Mitsubishi Monitor 0508 GREEN DIAMONDS

	Mitsubishi Motors: Cruising to an Ecological Future
	Mitsubishi Corporation: Helping to Save an Ocean Home
	Mitsubishi Heavy Industries: Capturing CO₂ at the Source

Mitsubishi Motors has chosen to center its development of future-generation electric vehicle technology on in-wheel motors and lithium-ion batteries. The two technologies have the potential to improve acceptance of electric vehicles in the marketplace, leading to energy savings and CO₂ reductions. It has already started development and testing of the Mitsubishi In-wheel motor Electric Vehicle (MIEV) concept using a production compact vehicle, Colt, as the rolling test bed. Exploiting the benefits of its advanced lithium-ion battery and in-wheel motor technology, the MIEV concept opens up new possibilities in terms of lower pollution for alternative fuel vehicles—not only EVs, but also hybrid and fuel cell vehicles.

The Colt EV uses rear in-wheel motors powered by a lithium-ion battery system. The in-wheel motor makes it possible to regulate drive torque and braking force independently at each wheel without the often complicated, expensive and heavy power-delivery components found in contemporary vehicles. For this reason, MIEV offers highly promising potential in future generations of Mitsubishi’s all-wheel control technology. This placement also offers significantly greater design freedom and also frees up interior space for the bulky components used by hybrids and fuel cell vehicles.
Lithium-ion batteries are expected to bring higher top speeds, extended cruising ranges and greater weight reductions to these new vehicles.
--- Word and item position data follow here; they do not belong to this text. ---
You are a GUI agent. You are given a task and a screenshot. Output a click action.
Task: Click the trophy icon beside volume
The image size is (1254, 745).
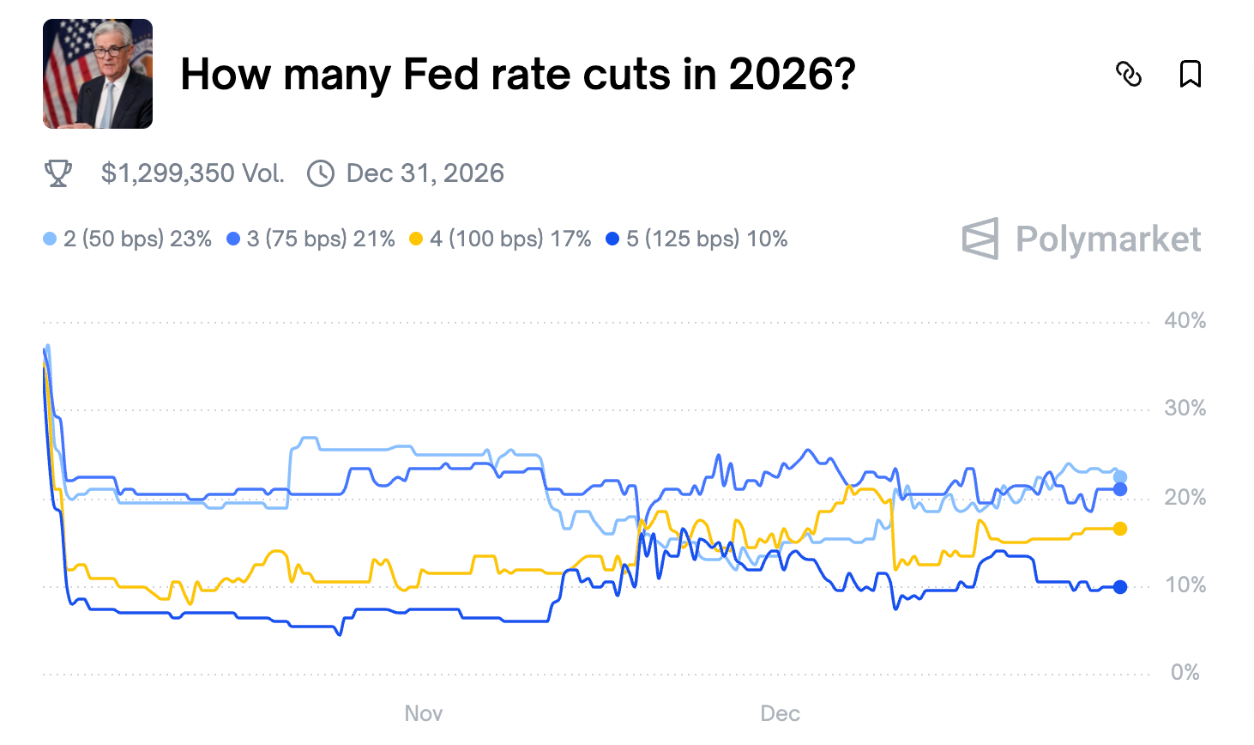tap(58, 173)
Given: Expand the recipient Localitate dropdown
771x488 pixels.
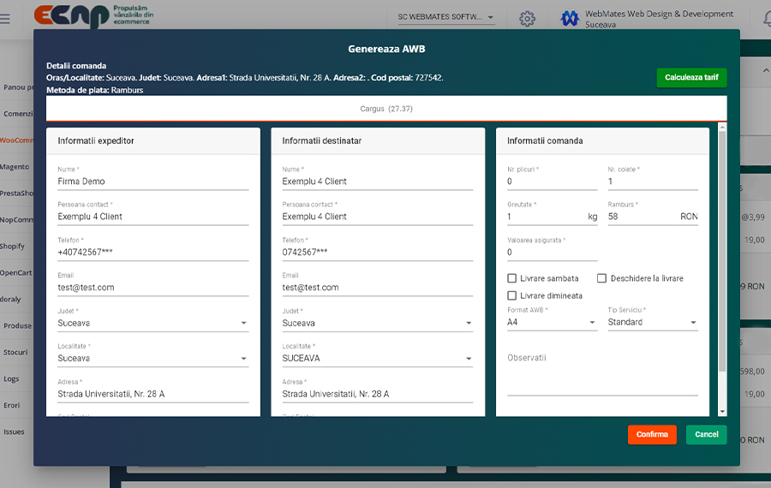Looking at the screenshot, I should (x=377, y=359).
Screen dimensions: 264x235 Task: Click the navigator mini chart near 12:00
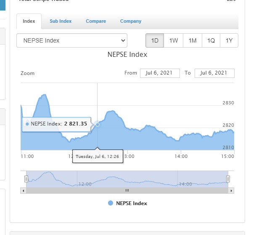[x=84, y=181]
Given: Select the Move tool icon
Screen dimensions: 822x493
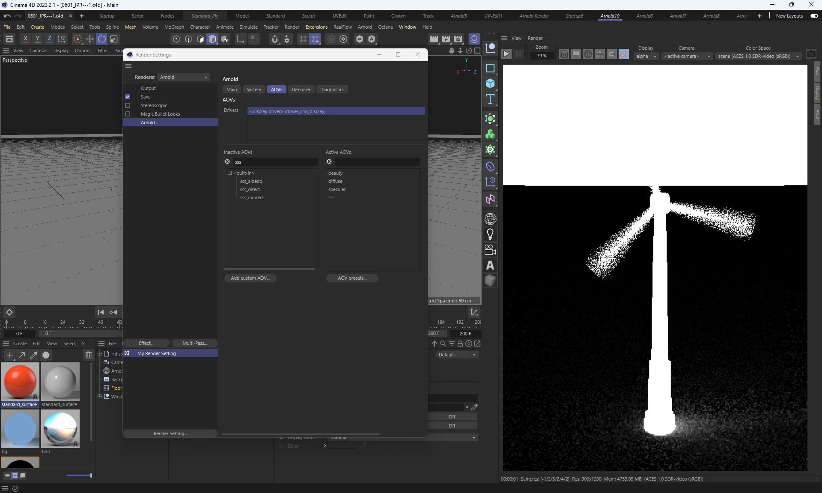Looking at the screenshot, I should [90, 39].
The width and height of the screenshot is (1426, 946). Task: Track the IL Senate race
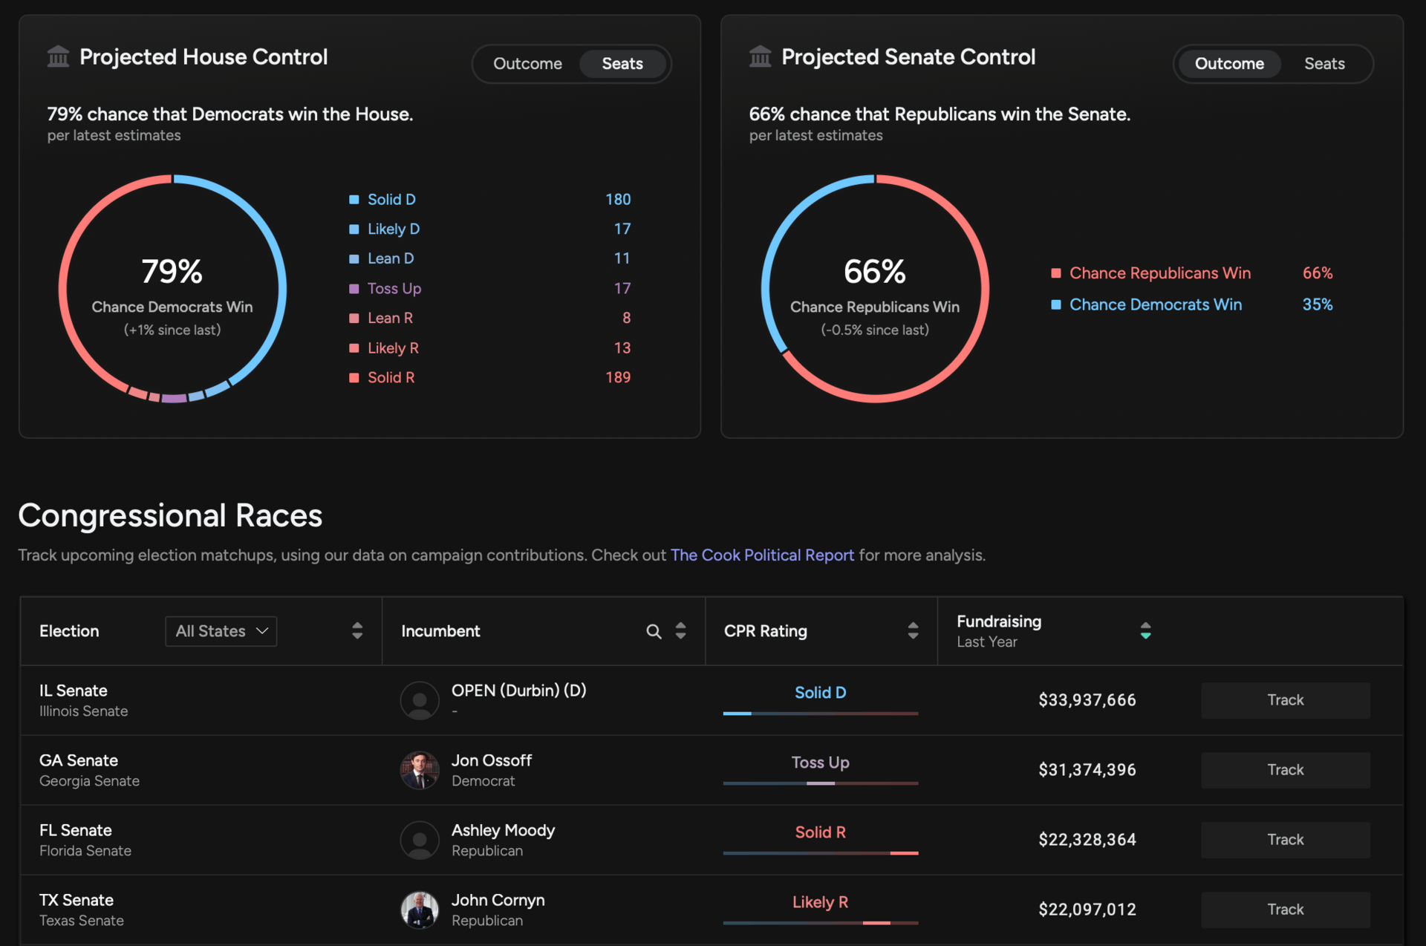click(x=1285, y=700)
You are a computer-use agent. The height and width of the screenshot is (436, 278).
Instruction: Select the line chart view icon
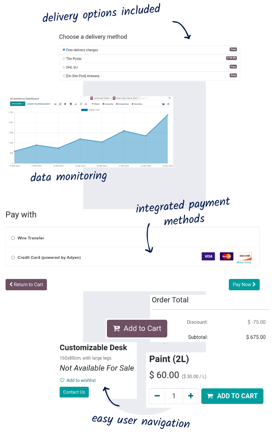pos(60,104)
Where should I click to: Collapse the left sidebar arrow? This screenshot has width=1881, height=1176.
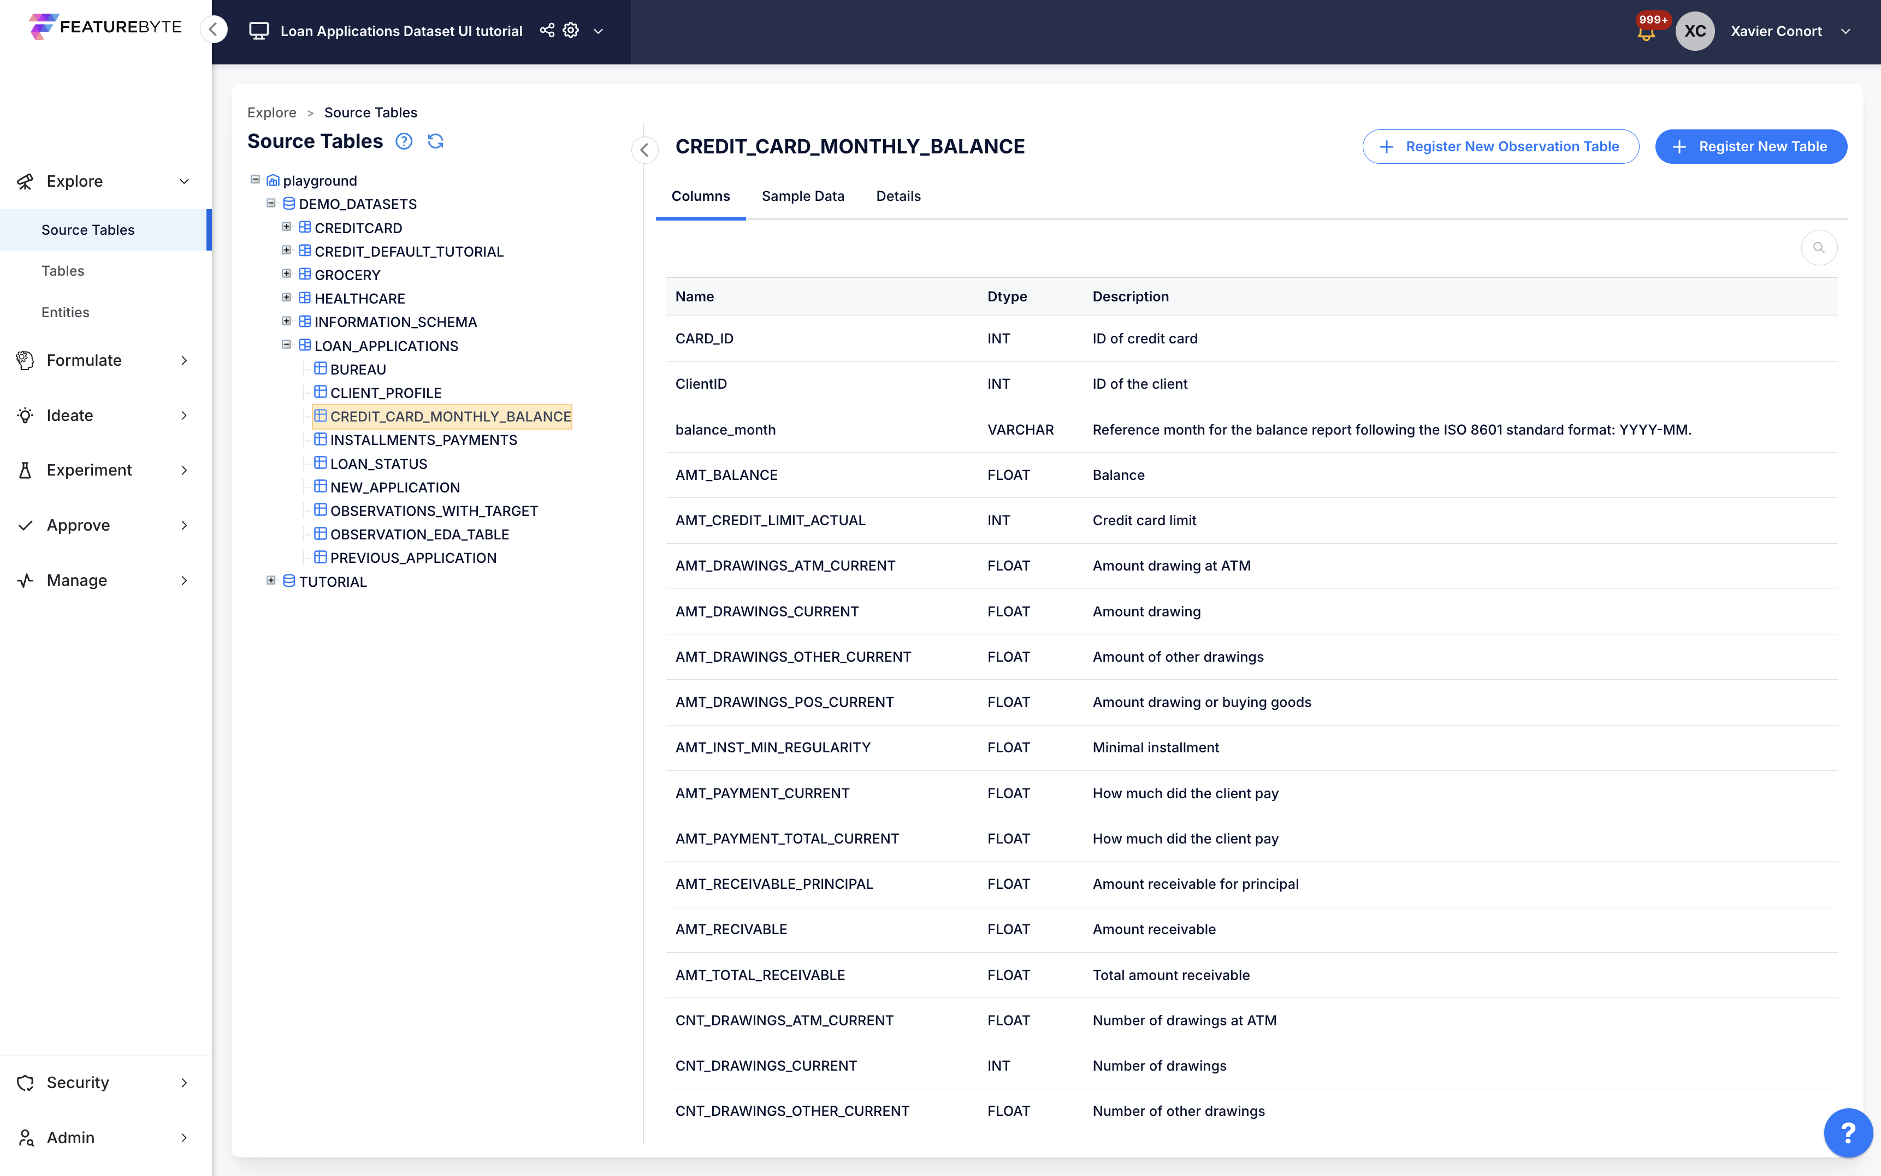pos(213,30)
Coral reefs are often known as the rain forests of the ocean and are said to be the home to one-fourth of the world’s 500,000 marine animal species—a treasure trove of life.
  Unfortunately, due to environmental and human impact, the health of coral reefs is being threatened throughout the world at an alarming rate. Following the rise in sea temperatures caused by El Niño in 1998, some 77,000 square kilometers of coral reefs were killed worldwide—an area 35 times the size of metropolitan Tokyo.
  To mark its 50th Anniversary in 2004, Mitsubishi Corporation has launched the Global Marine Research Project, consisting of three scientific research studies in Japan, the United States and the Republic of Seychelles. The studies will focus on the ecology of coral reefs around the world and methods for their protection.
  The researchers will address one of the leading problems facing coral reefs, that of bleaching, which has already brought about major damage to coral reefs worldwide. Bleaching is a stress condition in corals that occurs as a result of a rise in sea temperature. At present, the causes of bleaching are still unclear.
  The results of the research will be announced through seminars or similar events and Mitsubishi Corporation will also seek to raise awareness and broadly promote the utilization of the research around the world by presenting findings at academic conferences and in various publications.

Mitsubishi Heavy Industries (MHI) has licensed its technology for capturing carbon dioxide (CO₂) from flue gases to India’s largest urea fertilizer producer for a project that will capture 450 metric tons of CO₂ per day, one of the world’s largest capacities.
  Indian Farmers Fertiliser Cooperative Limited (IFFCO) will use the technology at two operating urea fertilizer plants. The CO₂ recovery facilities will be retrofitted in the fertilizer plant and process the flue gas stream from the existing reformer. IFFCO believes the technology will not only enable practical utilization of flue gas CO₂, but also reduce CO₂ emissions and produce energy savings.
  MHI’s CO₂ recovery technology was jointly developed with Kansai Electric Power Co. and is considered to be one of the most efficient technologies for this application. The new facilities are able to recover approximately 90% of the CO₂ in the flue gas stream

  MHI’s CO₂ recovery technology also can be used to recover CO₂ from the flue gas stream of reformers in methanol plants. Another important possible application is enhanced oil recovery (EOR), in which CO₂ captured from flue gases of industrial plants, such as power plants burning hydrocarbons, is injected into oil reservoirs to increase crude oil production. In this application the CO₂ mixes with the crude oil to promote the increased flow of crude to the production wells. Because EOR can improve oil recovery and also reduce global-warming gases through sequestration of CO₂ into oil reservoirs, MHI intends to promote large-scale CO₂ recovery facilities for EOR to oil companies, as well as for chemical plant applications.